Her mother draped her in a variety of fat-shrouding caftans and curtains. Periodically, she would diet madly. At Trastevere, an Upper East Side restaurant, she spent an evening staring melodramatically at a large pill and some festively arrayed carrots while I feasted with the opera company's press director, Susan Woelzl.

In her heyday, Sills was slim enough for the tight bustiers of Cleopatra in Handel's ``Julius Caesar,'' the role that made her a megastar in 1966. Even snobby teenagers who hung out next door at the grander Metropolitan Opera, where international divas like Renata Tebaldi reigned in ripe operas by Puccini, were won over.

`A Great High'

Somewhere, I still have a very 1960s button that says ``Beverly Sills Is a Great High.'' She could sing up to high F as Mozart's Queen of the Night. City Opera became a destination for us.

The Met took forever to ask her over. General Manager Rudolf Bing preferred Europeans, and offered her silly pieces like Flotow's ``Martha'' in which the tenor has the best song. The man finally retired and in 1975 she made her debut in a little-known Rossini showcase called ``The Siege of Corinth,'' which I reviewed for the Wall Street Journal. It was some night. The audience screamed even before she materialized on the stage. Tickets had sold out the previous year.
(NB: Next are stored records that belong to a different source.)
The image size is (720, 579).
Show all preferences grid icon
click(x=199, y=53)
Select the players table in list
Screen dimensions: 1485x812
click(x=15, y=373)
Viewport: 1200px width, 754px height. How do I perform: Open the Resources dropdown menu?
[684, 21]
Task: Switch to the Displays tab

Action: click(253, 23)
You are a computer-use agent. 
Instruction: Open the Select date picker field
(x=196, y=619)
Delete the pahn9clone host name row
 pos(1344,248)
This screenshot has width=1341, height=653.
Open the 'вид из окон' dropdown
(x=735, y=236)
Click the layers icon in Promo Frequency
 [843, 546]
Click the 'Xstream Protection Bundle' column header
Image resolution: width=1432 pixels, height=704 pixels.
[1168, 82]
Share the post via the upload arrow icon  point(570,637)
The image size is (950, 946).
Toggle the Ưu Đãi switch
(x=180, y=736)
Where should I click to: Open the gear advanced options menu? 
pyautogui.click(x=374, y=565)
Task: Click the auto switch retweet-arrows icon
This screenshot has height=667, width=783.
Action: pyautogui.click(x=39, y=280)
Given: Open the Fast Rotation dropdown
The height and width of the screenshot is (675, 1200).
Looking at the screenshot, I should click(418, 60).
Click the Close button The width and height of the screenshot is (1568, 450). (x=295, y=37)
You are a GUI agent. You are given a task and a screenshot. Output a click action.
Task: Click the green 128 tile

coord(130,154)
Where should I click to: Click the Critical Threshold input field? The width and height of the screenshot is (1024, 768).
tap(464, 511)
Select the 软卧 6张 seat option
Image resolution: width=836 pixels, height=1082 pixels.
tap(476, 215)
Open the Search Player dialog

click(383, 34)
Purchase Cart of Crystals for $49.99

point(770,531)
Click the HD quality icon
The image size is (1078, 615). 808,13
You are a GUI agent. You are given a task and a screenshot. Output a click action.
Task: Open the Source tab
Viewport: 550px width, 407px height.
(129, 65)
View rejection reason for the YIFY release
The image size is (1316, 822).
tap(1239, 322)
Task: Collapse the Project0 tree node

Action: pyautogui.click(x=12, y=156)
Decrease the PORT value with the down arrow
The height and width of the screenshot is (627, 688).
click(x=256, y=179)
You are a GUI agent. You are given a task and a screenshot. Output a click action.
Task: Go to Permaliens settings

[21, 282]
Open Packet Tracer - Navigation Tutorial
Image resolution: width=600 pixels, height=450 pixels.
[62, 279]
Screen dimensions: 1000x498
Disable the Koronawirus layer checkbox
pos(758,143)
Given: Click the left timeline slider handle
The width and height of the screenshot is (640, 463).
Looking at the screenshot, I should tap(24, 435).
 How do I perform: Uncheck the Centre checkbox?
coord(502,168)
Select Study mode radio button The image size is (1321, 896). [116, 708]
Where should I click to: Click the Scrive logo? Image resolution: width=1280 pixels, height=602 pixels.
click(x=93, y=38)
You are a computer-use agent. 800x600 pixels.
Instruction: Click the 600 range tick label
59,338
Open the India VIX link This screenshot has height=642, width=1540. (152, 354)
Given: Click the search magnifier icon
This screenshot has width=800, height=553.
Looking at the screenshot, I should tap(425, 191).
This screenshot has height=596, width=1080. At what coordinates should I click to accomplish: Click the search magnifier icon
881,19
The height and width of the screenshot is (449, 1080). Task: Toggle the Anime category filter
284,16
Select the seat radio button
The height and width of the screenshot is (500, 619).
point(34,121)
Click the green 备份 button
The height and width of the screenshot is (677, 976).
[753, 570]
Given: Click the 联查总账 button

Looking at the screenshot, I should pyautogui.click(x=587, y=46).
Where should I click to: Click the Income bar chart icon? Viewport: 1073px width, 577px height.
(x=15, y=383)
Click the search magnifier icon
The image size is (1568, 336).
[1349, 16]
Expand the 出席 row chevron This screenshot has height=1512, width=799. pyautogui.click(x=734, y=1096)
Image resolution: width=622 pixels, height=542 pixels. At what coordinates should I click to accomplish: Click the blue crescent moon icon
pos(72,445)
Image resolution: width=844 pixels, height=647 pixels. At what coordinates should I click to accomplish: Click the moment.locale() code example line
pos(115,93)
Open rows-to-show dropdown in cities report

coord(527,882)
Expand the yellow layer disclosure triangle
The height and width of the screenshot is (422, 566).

Sills was unique. Because she was such a cheerful goofball with television comics Johnny Carson or Carol Burnett, even opera nuts sometimes forget her greatness, especially in the French repertoire to which she brought charm and delicacy. She had something very unusual: a timbre, a sound, that was all her own and unmistakable in its luminosity.

Sad Manon

Her dazzling virtuosity, so well suited to the mad warblings of Lucia di Lammermoor, was impressive. Yet it is that plaintive tone that I remember as I think of her now: the sad inflections she brought to Massenet's doomed party girl, Manon, as she recalls the happy days with her chevalier: ``N'est-ce plus ma main.'' Her sadness reflected her essence as much as the jokiness.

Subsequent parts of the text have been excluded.